** Supplied records follows **
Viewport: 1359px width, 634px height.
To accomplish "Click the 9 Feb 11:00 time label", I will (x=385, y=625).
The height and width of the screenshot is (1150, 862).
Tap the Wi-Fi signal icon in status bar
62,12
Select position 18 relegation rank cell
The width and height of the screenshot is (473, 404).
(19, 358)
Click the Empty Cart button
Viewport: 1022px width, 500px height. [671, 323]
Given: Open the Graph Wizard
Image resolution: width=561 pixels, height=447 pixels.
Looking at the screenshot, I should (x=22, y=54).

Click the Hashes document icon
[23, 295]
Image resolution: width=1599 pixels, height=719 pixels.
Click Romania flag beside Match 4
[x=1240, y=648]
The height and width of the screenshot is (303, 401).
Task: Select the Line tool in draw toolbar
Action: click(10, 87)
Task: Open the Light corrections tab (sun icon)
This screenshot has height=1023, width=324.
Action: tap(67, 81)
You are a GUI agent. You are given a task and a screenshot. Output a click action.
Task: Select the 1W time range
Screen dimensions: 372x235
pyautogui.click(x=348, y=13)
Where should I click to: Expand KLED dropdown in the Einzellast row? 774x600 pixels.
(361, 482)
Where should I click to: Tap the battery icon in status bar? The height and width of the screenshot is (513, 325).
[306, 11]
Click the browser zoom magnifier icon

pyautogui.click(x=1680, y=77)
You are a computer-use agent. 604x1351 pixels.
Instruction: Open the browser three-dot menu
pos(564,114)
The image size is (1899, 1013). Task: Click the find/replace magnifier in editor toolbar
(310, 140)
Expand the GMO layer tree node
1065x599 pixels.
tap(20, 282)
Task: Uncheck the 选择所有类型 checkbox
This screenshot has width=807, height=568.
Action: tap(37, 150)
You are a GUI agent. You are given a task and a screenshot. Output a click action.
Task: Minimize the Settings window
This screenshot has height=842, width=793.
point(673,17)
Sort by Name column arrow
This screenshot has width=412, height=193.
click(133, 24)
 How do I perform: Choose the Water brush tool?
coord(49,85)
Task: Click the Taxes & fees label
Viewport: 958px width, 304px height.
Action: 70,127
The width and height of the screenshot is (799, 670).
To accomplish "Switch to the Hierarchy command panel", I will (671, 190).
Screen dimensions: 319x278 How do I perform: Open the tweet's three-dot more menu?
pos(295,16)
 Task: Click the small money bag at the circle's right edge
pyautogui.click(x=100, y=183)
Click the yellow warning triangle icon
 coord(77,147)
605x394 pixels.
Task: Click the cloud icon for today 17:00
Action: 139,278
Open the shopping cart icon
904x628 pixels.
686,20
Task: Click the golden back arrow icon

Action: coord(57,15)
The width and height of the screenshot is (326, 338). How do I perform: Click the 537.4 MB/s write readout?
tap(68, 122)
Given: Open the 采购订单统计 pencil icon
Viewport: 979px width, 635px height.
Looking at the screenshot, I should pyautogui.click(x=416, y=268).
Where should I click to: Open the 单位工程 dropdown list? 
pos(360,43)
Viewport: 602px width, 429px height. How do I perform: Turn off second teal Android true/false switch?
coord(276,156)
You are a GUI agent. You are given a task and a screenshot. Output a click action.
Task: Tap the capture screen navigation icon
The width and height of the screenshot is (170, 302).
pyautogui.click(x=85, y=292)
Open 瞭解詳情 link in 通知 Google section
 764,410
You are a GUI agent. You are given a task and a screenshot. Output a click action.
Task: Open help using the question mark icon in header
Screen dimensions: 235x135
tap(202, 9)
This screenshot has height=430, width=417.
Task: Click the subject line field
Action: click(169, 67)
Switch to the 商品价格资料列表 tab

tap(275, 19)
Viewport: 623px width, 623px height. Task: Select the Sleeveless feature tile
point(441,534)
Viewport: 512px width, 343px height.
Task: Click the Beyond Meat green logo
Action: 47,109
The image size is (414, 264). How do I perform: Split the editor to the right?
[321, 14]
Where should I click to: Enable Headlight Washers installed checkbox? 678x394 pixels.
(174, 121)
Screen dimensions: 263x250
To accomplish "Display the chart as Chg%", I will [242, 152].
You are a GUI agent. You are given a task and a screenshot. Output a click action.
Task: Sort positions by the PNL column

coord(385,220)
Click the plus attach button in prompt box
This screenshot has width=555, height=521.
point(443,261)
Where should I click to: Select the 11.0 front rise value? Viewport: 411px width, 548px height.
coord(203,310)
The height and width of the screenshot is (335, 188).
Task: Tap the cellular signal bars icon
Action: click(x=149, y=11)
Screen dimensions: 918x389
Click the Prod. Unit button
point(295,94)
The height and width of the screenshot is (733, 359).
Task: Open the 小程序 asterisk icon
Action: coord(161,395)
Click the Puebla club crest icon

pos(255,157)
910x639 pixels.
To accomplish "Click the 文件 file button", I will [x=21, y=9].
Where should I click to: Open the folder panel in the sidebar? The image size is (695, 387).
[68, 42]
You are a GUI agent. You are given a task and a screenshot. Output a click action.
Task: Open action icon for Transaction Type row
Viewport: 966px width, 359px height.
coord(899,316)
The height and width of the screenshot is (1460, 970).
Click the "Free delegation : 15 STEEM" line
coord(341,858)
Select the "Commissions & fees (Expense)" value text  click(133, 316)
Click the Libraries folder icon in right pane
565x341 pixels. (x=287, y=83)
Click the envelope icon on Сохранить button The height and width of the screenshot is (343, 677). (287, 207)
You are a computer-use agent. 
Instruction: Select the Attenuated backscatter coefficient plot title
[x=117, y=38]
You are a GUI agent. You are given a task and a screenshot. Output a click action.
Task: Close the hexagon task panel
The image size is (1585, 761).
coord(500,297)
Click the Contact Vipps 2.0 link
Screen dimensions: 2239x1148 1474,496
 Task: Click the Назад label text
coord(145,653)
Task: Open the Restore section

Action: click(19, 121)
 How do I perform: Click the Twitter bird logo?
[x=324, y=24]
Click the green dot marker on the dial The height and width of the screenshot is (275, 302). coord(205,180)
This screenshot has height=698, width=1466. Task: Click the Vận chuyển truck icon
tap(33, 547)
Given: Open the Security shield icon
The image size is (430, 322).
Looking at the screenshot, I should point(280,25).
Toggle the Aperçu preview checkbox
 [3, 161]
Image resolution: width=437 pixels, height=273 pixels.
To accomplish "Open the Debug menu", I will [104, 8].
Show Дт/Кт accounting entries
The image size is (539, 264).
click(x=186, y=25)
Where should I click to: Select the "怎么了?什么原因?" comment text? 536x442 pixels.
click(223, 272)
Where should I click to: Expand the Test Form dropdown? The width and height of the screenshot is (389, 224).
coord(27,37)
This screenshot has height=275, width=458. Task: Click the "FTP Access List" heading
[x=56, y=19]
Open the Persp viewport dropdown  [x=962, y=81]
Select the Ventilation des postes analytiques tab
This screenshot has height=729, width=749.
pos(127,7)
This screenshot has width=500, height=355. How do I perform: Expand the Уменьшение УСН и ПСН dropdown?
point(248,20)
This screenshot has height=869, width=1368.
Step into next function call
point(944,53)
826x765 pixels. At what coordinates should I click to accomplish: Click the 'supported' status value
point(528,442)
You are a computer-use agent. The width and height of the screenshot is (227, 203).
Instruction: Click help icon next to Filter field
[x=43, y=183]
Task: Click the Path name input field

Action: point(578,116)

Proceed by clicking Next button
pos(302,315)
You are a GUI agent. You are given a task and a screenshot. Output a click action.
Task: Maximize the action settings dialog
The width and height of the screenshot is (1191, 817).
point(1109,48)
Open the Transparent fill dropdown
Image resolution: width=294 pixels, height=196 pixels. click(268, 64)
** End of Supplied records **
### [What this task involves]
Out of the entries above, write out only the lines between the line holding "Task: Open action" and the line holding "This screenshot has height=869, width=1368.", inclusive, each exactly as given.

### [Solution for this problem]
Task: Open action icon for Transaction Type row
Viewport: 966px width, 359px height.
coord(899,316)
The height and width of the screenshot is (1460, 970).
Click the "Free delegation : 15 STEEM" line
coord(341,858)
Select the "Commissions & fees (Expense)" value text  click(133, 316)
Click the Libraries folder icon in right pane
565x341 pixels. (x=287, y=83)
Click the envelope icon on Сохранить button The height and width of the screenshot is (343, 677). (287, 207)
You are a computer-use agent. 
Instruction: Select the Attenuated backscatter coefficient plot title
[x=117, y=38]
You are a GUI agent. You are given a task and a screenshot. Output a click action.
Task: Close the hexagon task panel
The image size is (1585, 761).
coord(500,297)
Click the Contact Vipps 2.0 link
Screen dimensions: 2239x1148 1474,496
 Task: Click the Назад label text
coord(145,653)
Task: Open the Restore section

Action: click(19, 121)
 How do I perform: Click the Twitter bird logo?
[x=324, y=24]
Click the green dot marker on the dial The height and width of the screenshot is (275, 302). coord(205,180)
This screenshot has height=698, width=1466. Task: Click the Vận chuyển truck icon
tap(33, 547)
Given: Open the Security shield icon
The image size is (430, 322).
Looking at the screenshot, I should point(280,25).
Toggle the Aperçu preview checkbox
 [3, 161]
Image resolution: width=437 pixels, height=273 pixels.
To accomplish "Open the Debug menu", I will [104, 8].
Show Дт/Кт accounting entries
The image size is (539, 264).
click(x=186, y=25)
Where should I click to: Select the "怎么了?什么原因?" comment text? 536x442 pixels.
click(223, 272)
Where should I click to: Expand the Test Form dropdown? The width and height of the screenshot is (389, 224).
coord(27,37)
This screenshot has height=275, width=458. Task: Click the "FTP Access List" heading
[x=56, y=19]
Open the Persp viewport dropdown  [x=962, y=81]
Select the Ventilation des postes analytiques tab
This screenshot has height=729, width=749.
pos(127,7)
This screenshot has width=500, height=355. How do I perform: Expand the Уменьшение УСН и ПСН dropdown?
point(248,20)
This screenshot has height=869, width=1368.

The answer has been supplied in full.